EXERCISE OBJECTIVE: Your answer must be the exact lines from the one holding "Where should I click to: Open the File menu?" through the final line of the records below, both included, and nothing more.

═══ DATA TO USE

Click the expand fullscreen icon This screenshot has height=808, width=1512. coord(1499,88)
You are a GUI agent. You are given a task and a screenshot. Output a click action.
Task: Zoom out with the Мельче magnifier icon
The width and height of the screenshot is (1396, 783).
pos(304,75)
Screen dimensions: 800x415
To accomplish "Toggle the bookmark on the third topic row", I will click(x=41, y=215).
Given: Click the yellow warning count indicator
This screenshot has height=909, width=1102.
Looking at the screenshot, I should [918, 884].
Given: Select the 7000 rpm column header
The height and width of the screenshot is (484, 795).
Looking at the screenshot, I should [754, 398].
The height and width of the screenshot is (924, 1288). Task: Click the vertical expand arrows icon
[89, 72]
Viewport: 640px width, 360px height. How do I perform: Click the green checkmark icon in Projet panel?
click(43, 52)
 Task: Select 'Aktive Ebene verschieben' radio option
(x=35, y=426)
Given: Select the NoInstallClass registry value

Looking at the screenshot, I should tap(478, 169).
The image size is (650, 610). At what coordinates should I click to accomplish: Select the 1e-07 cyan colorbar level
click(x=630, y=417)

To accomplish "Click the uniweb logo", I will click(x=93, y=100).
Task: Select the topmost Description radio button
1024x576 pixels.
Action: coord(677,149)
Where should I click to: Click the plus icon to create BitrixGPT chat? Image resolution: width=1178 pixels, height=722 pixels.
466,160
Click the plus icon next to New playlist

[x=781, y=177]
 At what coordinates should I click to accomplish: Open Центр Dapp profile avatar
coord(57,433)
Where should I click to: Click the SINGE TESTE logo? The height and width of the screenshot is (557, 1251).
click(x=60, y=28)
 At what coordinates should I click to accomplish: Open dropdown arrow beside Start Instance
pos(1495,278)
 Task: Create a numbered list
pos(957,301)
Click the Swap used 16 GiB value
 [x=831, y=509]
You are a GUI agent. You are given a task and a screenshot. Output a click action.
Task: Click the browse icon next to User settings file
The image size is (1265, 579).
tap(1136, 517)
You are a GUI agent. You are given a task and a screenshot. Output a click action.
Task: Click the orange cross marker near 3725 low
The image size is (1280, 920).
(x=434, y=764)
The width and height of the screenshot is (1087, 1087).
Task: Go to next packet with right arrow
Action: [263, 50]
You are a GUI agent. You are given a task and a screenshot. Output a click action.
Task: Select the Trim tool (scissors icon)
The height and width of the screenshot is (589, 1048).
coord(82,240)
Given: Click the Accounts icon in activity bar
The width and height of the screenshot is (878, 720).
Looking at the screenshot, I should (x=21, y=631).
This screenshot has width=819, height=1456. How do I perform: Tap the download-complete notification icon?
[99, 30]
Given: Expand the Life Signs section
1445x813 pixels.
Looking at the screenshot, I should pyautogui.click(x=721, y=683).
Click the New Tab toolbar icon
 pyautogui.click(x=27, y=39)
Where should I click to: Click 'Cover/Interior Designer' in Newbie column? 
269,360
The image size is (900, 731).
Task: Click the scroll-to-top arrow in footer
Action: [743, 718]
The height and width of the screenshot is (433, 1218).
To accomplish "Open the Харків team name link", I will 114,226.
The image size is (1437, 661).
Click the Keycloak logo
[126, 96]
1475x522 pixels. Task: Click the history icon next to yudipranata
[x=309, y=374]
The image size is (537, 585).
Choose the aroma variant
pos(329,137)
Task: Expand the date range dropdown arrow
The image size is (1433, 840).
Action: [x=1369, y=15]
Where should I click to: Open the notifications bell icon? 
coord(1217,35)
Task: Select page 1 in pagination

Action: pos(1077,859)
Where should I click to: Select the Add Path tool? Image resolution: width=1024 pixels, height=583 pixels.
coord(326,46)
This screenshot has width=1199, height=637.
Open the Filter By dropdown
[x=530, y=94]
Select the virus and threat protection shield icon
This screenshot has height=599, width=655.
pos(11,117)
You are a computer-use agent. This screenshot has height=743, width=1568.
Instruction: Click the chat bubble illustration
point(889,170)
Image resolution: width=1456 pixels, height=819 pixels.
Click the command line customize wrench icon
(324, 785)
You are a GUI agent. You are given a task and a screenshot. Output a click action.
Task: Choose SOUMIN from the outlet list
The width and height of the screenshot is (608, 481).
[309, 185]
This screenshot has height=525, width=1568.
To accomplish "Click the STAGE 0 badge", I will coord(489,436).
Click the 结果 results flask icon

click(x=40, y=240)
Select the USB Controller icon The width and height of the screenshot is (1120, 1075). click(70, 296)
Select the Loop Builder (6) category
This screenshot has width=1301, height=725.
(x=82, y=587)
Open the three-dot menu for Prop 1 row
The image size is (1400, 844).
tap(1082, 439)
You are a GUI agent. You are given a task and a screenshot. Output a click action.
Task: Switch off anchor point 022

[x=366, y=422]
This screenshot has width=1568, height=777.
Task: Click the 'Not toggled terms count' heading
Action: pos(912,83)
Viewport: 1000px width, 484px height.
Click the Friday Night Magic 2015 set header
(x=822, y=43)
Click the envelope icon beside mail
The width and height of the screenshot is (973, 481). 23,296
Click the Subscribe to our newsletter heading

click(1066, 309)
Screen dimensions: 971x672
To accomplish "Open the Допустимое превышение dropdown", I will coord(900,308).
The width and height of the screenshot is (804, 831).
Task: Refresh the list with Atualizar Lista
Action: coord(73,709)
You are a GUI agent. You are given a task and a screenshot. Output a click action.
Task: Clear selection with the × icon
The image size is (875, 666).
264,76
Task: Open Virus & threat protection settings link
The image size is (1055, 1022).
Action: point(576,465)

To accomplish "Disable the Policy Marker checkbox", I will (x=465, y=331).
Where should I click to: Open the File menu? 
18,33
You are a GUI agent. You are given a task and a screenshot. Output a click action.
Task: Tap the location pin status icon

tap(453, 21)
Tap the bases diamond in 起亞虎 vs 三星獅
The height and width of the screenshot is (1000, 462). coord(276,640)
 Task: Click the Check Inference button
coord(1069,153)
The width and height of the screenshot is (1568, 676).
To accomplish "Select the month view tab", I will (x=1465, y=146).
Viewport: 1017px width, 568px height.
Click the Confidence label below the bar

══════

THE ANSWER:
Where should I click to: Open the File menu? 
18,33
You are a GUI agent. You are given a task and a screenshot. Output a click action.
Task: Tap the location pin status icon

tap(453, 21)
Tap the bases diamond in 起亞虎 vs 三星獅
The height and width of the screenshot is (1000, 462). coord(276,640)
 Task: Click the Check Inference button
coord(1069,153)
The width and height of the screenshot is (1568, 676).
To accomplish "Select the month view tab", I will (x=1465, y=146).
Viewport: 1017px width, 568px height.
Click the Confidence label below the bar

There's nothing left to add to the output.